Assumability: A loan which may be assumed by a new buyer. Lenders generally require credit review of the new borrower and may charge a fee for the assumption. Assumability may help you attract buyers when you sell your home.
Assumed Business Name: See "Fictitious Name."
Assumption: When a buyer assumes the loan payments and obligations of the seller. If the buyer defaults, however, both the buyer and seller are responsible for the debt.
Attorney in Fact: A person who is authorized to perform acts, for another, under a power of attorney. The power of attorney may be limited to a specific act or acts, or be general in nature. The person is the "attorney in fact." The authority and the document is the "power of attorney."
Attornment Letter: Letter informing a tenant that the property has been sold and future rent is payable to the new landlord.
Back-up Offer: Any secondary offer received pending the finalization of a previous offer.
Balloon Mortgage: A real estate loan in which some portion of the debt will remain unpaid at the end of the term of the loan. A balloon will usually result in a single large payment (balloon payment) due when the loan ends.
Balloon Payment: See "Balloon Mortgage."
Basis: The cost of a property including purchase costs and improvements, less depreciation.
Basis Point: 100th of one percent. Fifty basis points would be 1/2%.
Blanket Mortgage: Using several parcels of property as collateral for a single loan.
BOCA: Building Officials and Code Administrators whose property maintenance code is nationally accepted by many cities and villages. The BOCA Code requires that every room occupied for sleeping purposes by one person have at least 70 square feet of floor area. Every room occupied for sleeping purposes by more than one person is required to have at least 50 square feet of floor area for each person sleeping in that room. The only access to a bedroom cannot be through another bedroom.
Boot: Profit gained in exchange of properties on which income tax is not deferred. May be anything of value, including mortgage relief.
Bridge Loan: A short term loan that allows a buyer to buy a new home before selling the old home.
Buy-down: A method of financing in which the initial payments, for a specified period of time, are reduced. Typically, used by a builder-developer to assist buyers in purchasing a home and to move the builder’s inventory.
Buyer’s Broker (Agent): A contractual arrangement in which the broker is employed specifically to represent the buyer.
Cap: A limit on how much a mortgage interest rate may increase or decrease for an adjustable-rate mortgage.
Capitalization: In appraising, determining value of property by considering net income and percentage of reasonable return on the investment.

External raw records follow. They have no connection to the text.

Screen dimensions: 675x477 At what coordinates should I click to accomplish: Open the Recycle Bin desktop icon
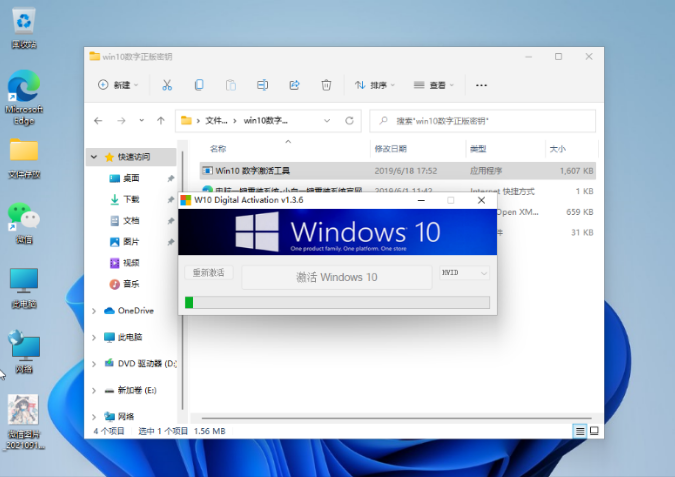click(23, 26)
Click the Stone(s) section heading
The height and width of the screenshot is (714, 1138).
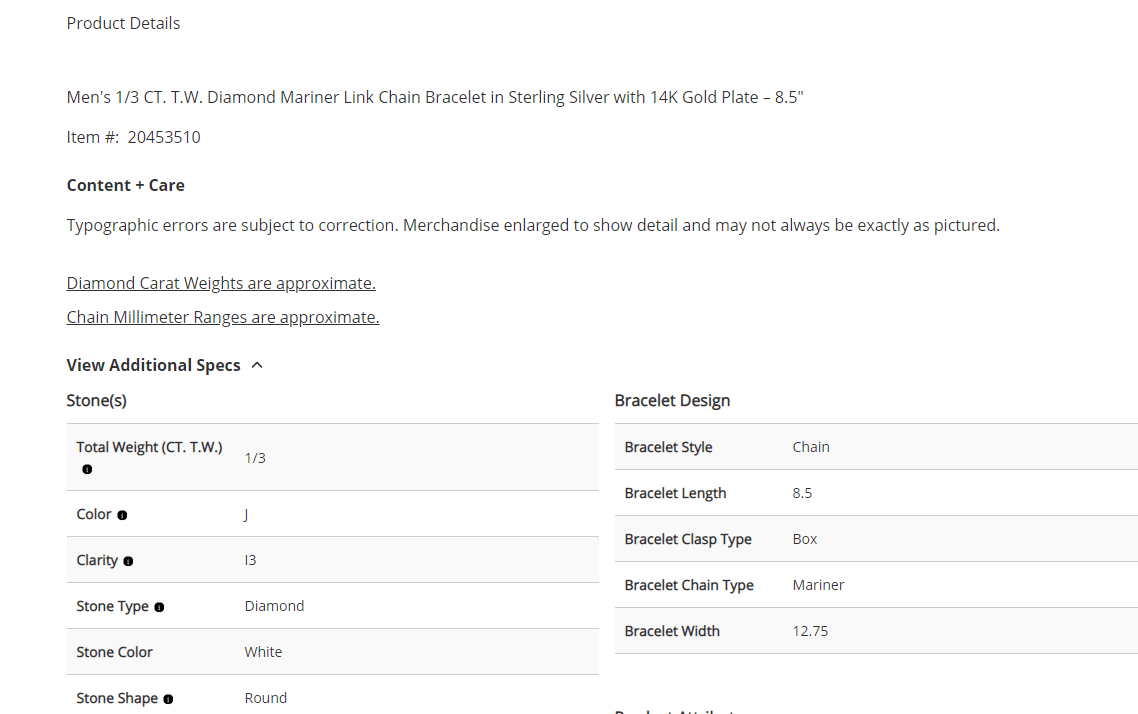97,401
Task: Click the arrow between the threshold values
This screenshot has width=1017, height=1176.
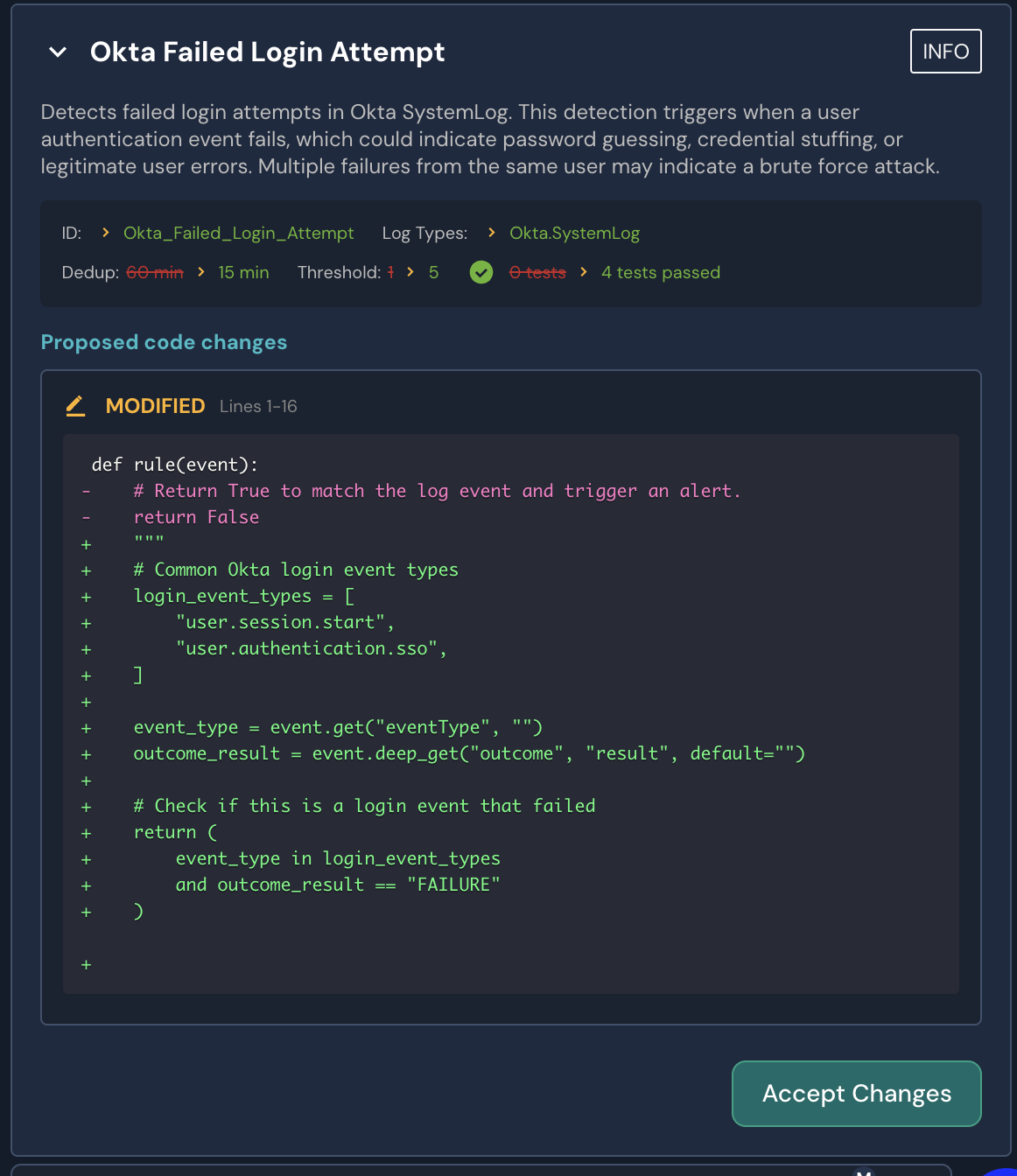Action: click(410, 272)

Capitalization Rate: A percentage figure which reflects the recapture of the original investment, over the economic life of the improvement, to give the investor an acceptable rate of return on the original investment.
Cash Flow: Cash left at the end of a period of time (usually a year) from the operation of income property or a business. Do not subtract depreciation when computing cash flow.
CC&Rs: Covenants, conditions and restrictions affecting the use of a property.
Closing: The process of transferring the legal title from the seller to the buyer, upon an appropriate accounting of the financial matters, involved in the transaction. At the time of closing, all debts are paid, adjustments made and money disbursed, and a deed is prepared in the new owner’s name. Also called "Settlement."
Closing Costs: Costs associated with the purchase of real property that must be paid at the sale closing. May include mortgage fees, title insurance, appraisal/inspection fees and points. For points, see "Discount Points" and "Loan Origination Fee."
Closing Statement: The final accounting of a sale, given by escrow or other agent, to the buyer and seller.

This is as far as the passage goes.